==== Supplied text ====
In this in-depth interview, Jack Matlock, the outspoken retired career diplomat who served as the United States last Ambassador to the Soviet Union (1987–91) reflects critically on NATO expansion, Ukraine’s internal struggles, and most importantly the lack of western empathy toward European security needs. To think of Russia as different from Europe is a mistake, he holds, and reminds us that the Cold War ended because it was in both parties interest to bring it to an end.

Although the current situation in 2022 might on the outside look like a “new cold war” it has nothing in common with the underlying reasons for the original Cold War says the former US diplomat who knew the struggle inside out.

Ambassador Matlock served, among other postings, as US Ambassador to Czechoslovakia from 1981–83, and, most importantly, as the United State’s last Ambassador to the Soviet Union from 1987–91 with his duties in Moscow ending only months before the dissolution of the country itself.
==== Record set ====
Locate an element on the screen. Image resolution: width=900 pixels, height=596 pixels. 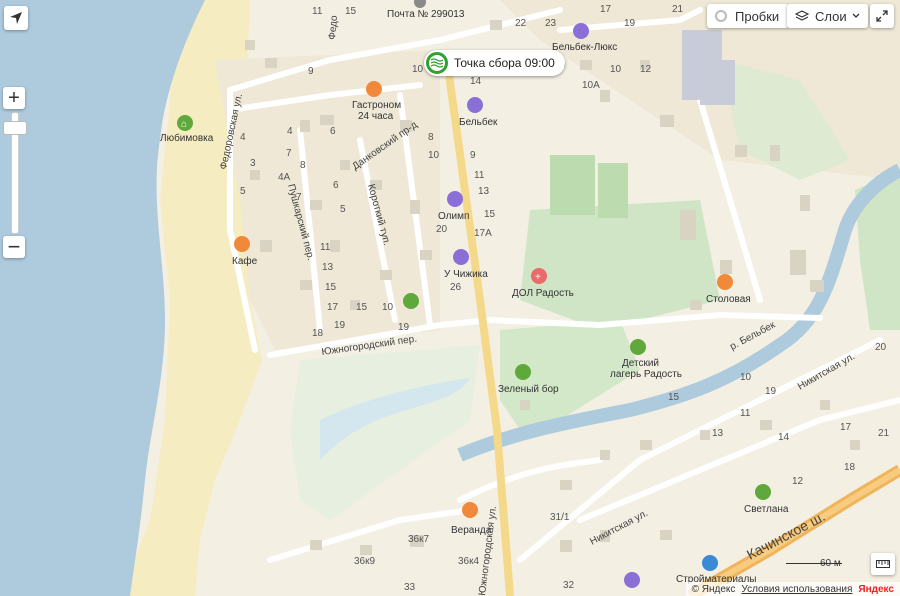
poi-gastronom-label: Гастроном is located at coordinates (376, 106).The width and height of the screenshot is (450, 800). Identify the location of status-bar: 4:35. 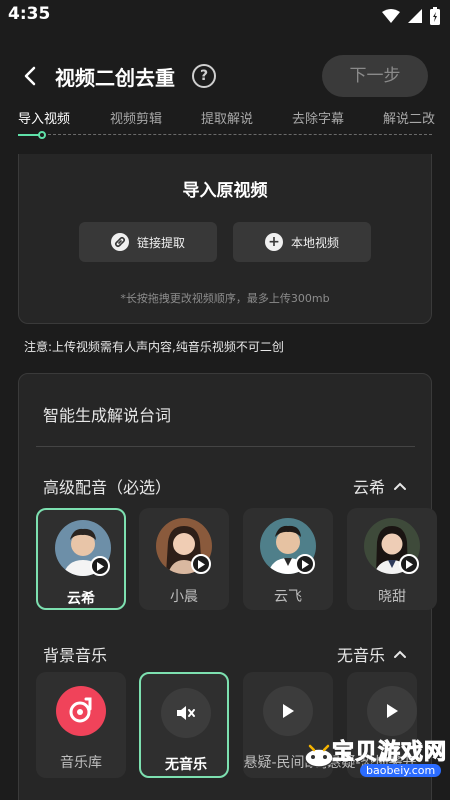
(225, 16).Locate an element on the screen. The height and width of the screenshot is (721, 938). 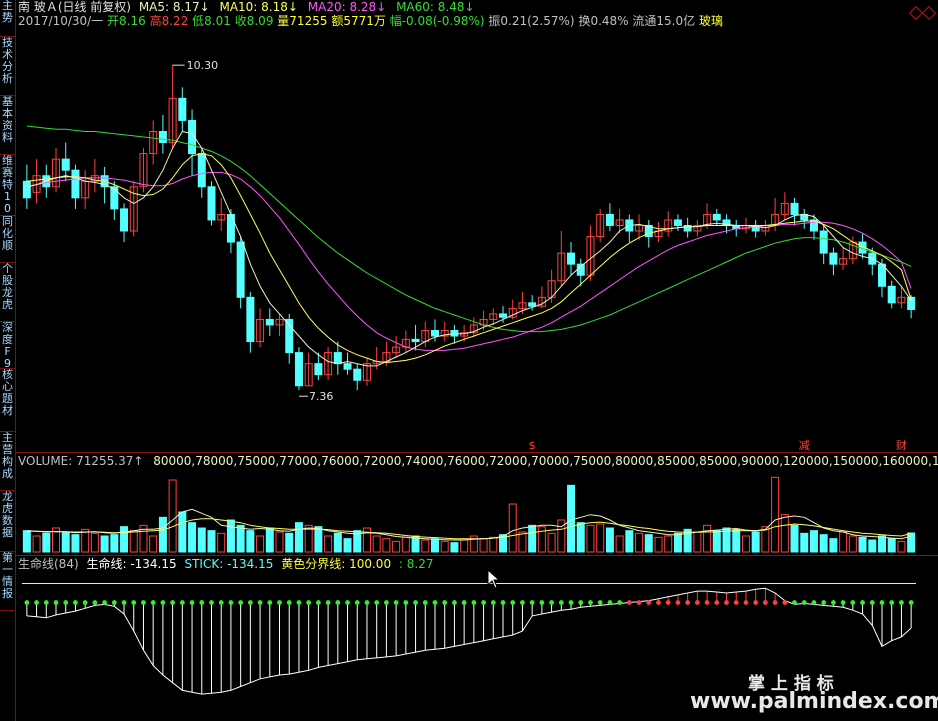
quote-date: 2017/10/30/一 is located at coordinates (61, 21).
====
▶ Task objective:
Could you carry the introduction to the Jack Matlock interview further, picking up after its last sentence? None of the data above is needed for this.

▶ Response:
After retiring from the Foreign Service, Ambassador Matlock turned to history, teaching, and writing.

He wrote three books on the Soviet Union and on US Foreign Policy:
Autopsy on an Empire (1995), reflecting on the end of the Soviet Union.
Reagan and Gorbachev: How the Cold War Ended (2004), and
Superpower Illusions: How Myths and False Ideologies Led America Astray—and How to Return to Reality (2010)

Ambassador Matlock is a critic of some of the common narratives about the end of the Cold War, and of NATO expansion, stating publicly that it was a mistake.